Ulama besar Muhammad Al Hishni berkata:
لاَ يَصِحُّ الصَّوْمَ إِلاَّ بِالنِّيَّةِ لِلْخَبَرِ، وَمَحَلُّهَا القَلْبُ، وَلاَ يُشْتَرَطُ النُّطْقُ بِهَا بِلاَ خِلاَفٍ
"Puasa tidaklah sah kecuali dengan niat karena ada hadits yang mengharuskan hal ini. Letak niat adalah di dalam hati dan tidak disyaratkan dilafazkan." (Kifayah Al-Akhyar, halaman 248)
Cara Membayar Fidyah
Cara membayar fidyah utang puasa Ramadhan dengan memberi 1 mud makanan pokok kepada orang miskin. Adapun takaran 1 mud makanan pokok setara dengan 675 gram.
Waktu mengeluarkan fidyah boleh setiap hari yang ditinggalkan puasanya atau digabung pada akhir bulan Ramadhan. Adapun niatnya juga cukup diungkapkan dalam hati.
Perbedaan Pendapat Ulama
Imam Nawawi rahimahullah berkata bahwa para ulama dalam masalah qadha' dan fidyah bagi ibu hamil dan menyusui memiliki empat pendapat.

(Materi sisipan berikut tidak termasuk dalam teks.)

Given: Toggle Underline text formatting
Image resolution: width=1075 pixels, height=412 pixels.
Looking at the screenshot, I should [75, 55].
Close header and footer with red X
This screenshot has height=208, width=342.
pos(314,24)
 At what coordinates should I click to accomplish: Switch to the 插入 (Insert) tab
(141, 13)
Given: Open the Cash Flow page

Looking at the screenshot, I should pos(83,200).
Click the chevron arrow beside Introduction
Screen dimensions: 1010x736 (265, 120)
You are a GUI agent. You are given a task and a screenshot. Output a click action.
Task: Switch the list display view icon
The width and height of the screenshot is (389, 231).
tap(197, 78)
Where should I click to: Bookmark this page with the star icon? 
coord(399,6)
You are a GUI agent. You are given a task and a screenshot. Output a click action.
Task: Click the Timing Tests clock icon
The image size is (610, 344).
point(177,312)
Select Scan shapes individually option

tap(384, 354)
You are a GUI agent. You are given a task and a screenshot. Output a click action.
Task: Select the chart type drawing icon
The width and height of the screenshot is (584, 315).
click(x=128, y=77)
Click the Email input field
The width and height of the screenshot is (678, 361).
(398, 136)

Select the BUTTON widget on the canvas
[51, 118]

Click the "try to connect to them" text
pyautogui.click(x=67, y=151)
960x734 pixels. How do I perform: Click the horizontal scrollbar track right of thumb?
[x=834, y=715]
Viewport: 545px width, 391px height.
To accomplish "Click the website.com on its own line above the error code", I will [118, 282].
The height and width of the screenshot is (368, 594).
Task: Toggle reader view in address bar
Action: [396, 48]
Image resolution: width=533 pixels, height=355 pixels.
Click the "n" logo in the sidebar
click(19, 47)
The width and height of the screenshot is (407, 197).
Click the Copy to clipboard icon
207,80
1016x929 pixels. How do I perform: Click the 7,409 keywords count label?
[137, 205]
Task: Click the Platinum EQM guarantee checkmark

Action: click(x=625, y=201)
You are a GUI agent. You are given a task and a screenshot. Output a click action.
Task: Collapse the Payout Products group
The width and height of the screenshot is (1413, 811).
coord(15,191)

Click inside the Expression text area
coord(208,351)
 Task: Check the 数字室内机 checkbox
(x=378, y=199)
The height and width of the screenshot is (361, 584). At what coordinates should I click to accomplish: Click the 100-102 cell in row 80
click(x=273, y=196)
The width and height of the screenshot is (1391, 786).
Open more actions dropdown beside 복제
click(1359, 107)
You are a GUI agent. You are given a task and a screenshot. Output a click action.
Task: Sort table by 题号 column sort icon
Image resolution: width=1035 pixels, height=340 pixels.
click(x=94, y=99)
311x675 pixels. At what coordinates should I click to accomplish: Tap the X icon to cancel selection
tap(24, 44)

Pendapat pertama: Ibnu ‘Umar, Ibnu ‘Abbas, dan Sa’id bin Jubair berpendapat bahwa boleh keduanya tidak puasa dan ada kewajiban fidyah, namun tidak ada qadha' bagi keduanya.
Pendapat kedua: ‘Atho’ bin Abi Robbah, Al Hasan, Adh-Dhohak, An-Nakho'i, Az-Zuhri, Robi’ah, Al Awza’i, Abu Hanifah, Ats-Tsauri, Abu ‘Ubaid, Abu Tsaur, dan ulama Zhahiri berpendapat keduanya boleh tidak puasa namun harus meng-qadha', tanpa ada fidyah. Keadaannya dimisalkan seperti orang sakit.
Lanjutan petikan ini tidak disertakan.